#### [Task requirements]
- A) In the SIR model documentation, which symbols does the bulleted list after "Where:" define?
- B) How would you render this sentence from the SIR model documentation in Spanish: "The SIR model specifies the expected outcome for the directed edge from node i to node j at time t as:"
- C) Carry on the SIR model documentation from its last line.

Logical, TRUE if the algorithm converged.

call

The matched function call.

sigma2

Estimated error variance (only for family = "normal").

Details

The SIR model specifies the expected outcome for the directed edge from node i to node j at time t as:

$$\mu_{i,j,t} = \theta^T z_{i,j,t} + \sum_{k,l} X_{k,l,t} A_{i,k} B_{j,l}$$

Where:

  • \(\mu_{i,j,t}\) is the expected value of the outcome Y_ijt

  • \(\theta\) is a q-dimensional vector of coefficients for exogenous covariates

  • \(z_{i,j,t}\) is a q-dimensional vector of exogenous covariates

  • \(X_{k,l,t}\) represents the network state (often lagged Y) that carries influence

  • \(A_{i,k}\) represents how node i is influenced by the behavior of node k

  • \(B_{j,l}\) represents how node j's reception is affected by node l's position

The bilinear term \(\sum_{k,l} X_{k,l,t} A_{i,k} B_{j,l}\) captures network influence and can be parameterized using influence covariates W through:

  • \(A = \sum_{r=1}^{p} \alpha_r W_r\) (sender effects, \(\alpha_1 = 1\) fixed)

  • \(B = \sum_{r=1}^{p} \beta_r W_r\) (receiver effects)

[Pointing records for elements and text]
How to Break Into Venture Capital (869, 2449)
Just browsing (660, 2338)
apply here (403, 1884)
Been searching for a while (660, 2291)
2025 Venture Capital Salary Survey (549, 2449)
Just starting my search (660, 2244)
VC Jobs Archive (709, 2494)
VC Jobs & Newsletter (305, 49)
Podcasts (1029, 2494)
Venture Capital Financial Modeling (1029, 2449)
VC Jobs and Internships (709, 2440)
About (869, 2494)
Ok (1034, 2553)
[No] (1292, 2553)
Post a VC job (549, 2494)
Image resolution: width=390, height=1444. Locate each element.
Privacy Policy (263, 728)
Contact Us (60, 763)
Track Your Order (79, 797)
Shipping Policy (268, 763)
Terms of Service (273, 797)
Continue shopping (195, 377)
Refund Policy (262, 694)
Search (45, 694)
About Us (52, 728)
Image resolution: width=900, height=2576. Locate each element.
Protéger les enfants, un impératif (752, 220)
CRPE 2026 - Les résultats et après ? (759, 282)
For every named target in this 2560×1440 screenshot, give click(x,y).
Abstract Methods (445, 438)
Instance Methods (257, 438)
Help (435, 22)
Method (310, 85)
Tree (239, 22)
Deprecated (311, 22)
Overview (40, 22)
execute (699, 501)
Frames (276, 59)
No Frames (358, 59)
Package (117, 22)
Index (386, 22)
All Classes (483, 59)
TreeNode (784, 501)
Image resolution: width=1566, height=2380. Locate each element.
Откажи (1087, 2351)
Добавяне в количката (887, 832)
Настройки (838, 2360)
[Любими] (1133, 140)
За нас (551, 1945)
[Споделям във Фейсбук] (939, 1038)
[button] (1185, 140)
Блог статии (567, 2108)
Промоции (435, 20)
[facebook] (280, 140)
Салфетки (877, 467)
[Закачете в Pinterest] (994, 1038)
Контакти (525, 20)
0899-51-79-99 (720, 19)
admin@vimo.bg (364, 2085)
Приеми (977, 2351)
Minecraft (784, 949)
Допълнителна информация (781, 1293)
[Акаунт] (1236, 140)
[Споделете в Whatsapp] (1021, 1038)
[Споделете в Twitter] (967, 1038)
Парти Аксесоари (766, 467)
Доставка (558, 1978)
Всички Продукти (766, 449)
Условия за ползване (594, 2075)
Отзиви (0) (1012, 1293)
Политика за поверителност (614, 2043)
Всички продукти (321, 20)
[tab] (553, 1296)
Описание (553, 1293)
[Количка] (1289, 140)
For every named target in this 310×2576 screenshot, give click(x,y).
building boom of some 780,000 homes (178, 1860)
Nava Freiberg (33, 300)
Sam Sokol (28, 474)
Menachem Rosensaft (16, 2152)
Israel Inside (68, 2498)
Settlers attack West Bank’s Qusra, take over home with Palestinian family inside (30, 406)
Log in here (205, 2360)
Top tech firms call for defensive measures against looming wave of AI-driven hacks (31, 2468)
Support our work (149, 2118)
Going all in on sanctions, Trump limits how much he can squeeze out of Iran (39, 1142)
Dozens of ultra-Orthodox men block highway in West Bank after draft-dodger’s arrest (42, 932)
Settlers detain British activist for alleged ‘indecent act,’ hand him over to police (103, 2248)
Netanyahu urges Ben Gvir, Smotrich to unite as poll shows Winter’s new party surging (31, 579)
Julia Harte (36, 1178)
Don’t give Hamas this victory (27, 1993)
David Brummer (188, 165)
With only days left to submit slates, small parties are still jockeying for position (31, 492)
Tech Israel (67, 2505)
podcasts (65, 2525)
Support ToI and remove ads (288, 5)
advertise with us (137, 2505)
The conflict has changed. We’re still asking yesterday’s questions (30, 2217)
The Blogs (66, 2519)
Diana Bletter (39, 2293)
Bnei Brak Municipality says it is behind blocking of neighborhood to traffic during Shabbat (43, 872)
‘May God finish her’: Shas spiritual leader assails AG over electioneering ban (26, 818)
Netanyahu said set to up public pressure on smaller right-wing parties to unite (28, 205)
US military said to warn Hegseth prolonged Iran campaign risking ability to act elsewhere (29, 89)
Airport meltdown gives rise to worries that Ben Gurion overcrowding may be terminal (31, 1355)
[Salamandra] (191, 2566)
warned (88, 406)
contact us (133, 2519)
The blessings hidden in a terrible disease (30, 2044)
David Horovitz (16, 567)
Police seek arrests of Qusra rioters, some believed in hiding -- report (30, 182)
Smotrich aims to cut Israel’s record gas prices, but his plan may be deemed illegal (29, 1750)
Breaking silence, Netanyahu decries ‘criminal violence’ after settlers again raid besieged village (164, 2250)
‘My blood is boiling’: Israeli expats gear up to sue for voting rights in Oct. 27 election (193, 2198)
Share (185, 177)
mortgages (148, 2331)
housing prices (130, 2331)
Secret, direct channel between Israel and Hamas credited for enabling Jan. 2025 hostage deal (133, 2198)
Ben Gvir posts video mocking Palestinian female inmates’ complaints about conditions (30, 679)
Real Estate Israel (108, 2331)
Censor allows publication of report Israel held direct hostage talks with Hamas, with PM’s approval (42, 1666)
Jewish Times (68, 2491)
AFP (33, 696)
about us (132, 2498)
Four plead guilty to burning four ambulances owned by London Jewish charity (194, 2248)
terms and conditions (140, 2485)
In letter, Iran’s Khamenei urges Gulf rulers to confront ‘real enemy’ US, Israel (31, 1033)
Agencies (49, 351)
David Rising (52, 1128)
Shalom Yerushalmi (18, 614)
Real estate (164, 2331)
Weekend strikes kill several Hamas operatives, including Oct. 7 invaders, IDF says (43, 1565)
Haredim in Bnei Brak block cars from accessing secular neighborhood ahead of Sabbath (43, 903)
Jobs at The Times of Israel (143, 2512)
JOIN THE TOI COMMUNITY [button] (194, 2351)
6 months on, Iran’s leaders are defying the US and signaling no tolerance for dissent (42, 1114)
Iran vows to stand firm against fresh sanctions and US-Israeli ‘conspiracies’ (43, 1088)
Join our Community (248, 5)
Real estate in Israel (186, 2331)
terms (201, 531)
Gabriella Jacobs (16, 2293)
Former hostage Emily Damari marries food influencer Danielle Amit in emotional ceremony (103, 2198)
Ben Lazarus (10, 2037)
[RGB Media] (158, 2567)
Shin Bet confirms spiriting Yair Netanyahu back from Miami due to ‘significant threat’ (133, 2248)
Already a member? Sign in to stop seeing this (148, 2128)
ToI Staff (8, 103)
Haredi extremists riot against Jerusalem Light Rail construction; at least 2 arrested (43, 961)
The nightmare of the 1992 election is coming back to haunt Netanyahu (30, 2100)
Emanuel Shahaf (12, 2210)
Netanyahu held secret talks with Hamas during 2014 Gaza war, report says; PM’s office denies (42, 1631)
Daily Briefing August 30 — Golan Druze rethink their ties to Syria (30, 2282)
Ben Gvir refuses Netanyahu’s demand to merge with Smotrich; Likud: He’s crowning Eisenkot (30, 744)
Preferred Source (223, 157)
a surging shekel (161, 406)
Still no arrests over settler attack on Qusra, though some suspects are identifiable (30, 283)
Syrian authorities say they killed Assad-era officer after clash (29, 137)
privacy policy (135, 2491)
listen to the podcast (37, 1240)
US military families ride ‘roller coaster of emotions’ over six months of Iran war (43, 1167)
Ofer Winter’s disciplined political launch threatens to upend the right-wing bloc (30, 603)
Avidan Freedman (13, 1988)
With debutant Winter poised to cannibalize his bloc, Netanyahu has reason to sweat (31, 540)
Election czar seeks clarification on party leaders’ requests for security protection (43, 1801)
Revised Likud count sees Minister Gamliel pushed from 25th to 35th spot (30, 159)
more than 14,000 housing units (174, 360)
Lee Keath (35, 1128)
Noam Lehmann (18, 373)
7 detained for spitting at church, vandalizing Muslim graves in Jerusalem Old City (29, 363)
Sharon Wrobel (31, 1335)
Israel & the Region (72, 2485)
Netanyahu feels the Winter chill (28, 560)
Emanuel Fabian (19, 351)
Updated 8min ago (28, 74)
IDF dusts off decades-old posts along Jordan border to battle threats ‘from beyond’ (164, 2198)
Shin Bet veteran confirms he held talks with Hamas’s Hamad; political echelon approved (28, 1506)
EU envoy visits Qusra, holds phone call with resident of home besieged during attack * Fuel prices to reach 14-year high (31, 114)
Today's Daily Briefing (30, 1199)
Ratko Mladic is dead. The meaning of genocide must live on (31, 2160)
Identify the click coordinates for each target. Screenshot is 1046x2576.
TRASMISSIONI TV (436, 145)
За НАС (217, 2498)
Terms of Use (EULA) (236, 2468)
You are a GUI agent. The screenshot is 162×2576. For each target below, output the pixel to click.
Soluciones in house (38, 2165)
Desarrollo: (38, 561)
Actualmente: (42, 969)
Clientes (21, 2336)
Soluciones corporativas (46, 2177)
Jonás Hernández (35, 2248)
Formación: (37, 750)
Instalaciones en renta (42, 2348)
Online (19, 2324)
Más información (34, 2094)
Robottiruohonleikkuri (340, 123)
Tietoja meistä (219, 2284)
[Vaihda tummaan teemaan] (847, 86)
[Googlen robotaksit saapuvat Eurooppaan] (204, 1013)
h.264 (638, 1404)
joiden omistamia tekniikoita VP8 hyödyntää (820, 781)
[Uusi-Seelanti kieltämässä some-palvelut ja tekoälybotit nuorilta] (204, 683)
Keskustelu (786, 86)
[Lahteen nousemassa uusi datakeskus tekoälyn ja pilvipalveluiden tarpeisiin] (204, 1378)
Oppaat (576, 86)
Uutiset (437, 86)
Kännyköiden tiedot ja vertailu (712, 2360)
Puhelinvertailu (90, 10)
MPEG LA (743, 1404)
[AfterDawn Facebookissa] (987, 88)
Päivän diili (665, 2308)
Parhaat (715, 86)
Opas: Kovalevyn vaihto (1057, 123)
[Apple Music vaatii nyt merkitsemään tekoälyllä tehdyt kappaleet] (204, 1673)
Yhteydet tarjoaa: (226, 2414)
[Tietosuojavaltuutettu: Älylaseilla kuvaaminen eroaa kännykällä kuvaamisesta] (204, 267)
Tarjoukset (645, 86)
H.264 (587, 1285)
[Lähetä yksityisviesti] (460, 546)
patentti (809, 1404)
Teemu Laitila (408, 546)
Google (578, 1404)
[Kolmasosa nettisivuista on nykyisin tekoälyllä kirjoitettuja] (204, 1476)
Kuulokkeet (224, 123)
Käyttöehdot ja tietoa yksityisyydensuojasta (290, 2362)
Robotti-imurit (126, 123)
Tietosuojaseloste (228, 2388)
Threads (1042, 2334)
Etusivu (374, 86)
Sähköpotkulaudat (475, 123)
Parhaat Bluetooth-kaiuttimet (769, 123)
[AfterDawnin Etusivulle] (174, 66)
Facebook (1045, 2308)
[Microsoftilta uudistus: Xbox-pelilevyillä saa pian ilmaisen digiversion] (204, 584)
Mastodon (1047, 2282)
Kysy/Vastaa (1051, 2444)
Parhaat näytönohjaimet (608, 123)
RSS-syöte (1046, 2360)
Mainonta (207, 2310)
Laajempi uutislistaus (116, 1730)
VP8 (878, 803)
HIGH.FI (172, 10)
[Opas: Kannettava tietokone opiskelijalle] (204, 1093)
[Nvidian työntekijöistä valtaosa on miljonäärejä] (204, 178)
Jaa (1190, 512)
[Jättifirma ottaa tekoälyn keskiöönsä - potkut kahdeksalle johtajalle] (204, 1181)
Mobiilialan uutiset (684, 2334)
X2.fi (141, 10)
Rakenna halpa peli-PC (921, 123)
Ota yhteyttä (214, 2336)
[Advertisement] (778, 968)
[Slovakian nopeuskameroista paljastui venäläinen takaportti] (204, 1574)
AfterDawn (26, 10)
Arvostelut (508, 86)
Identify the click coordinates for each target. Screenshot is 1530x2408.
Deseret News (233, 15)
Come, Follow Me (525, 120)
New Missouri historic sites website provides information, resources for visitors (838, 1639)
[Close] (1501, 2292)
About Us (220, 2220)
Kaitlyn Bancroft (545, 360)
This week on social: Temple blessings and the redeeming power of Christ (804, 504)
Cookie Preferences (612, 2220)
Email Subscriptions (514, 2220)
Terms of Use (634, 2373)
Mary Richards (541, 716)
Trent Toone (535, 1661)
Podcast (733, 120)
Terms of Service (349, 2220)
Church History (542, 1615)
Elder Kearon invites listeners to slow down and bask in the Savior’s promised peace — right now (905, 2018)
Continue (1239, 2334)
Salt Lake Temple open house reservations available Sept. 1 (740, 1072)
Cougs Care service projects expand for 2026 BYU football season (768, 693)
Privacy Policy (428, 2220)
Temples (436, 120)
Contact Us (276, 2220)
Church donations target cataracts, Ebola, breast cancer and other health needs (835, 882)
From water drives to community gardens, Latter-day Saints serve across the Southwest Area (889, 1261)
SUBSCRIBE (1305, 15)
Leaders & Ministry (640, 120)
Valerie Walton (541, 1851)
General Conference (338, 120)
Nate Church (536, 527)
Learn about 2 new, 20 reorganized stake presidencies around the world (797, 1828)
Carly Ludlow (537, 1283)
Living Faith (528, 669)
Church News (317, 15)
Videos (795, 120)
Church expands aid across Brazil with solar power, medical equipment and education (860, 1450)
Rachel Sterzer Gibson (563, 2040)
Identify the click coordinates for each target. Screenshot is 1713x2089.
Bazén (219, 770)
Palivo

#### [Results for the exercise]
- A)
- \(\mu_{i,j,t}\)
- \(\theta\)
- \(z_{i,j,t}\)
- \(X_{k,l,t}\)
- \(A_{i,k}\)
- \(B_{j,l}\)

- B) El modelo SIR especifica el resultado esperado para la arista dirigida del nodo i al nodo j en el tiempo t como:

- C)
This parameterization reduces the number of parameters from \(O(m^2)\) to \(O(p)\), where \(p \ll m\).

Estimation Methods

Alternating Least Squares (ALS):

  • Iteratively optimizes A given B, then B given A

  • Generally more stable for high-dimensional problems

  • Better for sparse networks or when p is large

  • May converge to local optima

Direct Optimization (optim):

  • Uses BFGS to optimize all parameters simultaneously

  • Can be faster for small problems

  • May provide better solutions when good starting values are available

  • More prone to numerical issues in high dimensions

Distribution Families

Poisson: For count data (e.g., number of interactions)

  • Link function: log

  • Variance function: \(V(\mu) = \mu\)

  • Use when: Y_ijt represents counts

Normal: For continuous data (e.g., trade volumes, distances)

  • Link function: identity

  • Variance function: \(V(\mu) = \sigma^2\)

  • Use when: Y_ijt is continuous and approximately normal

Binomial: For binary data (e.g., presence/absence of ties)

  • Link function: logit

  • Variance function: \(V(\mu) = \mu(1 - \mu)\)

  • Use when: Y_ijt is binary (0/1)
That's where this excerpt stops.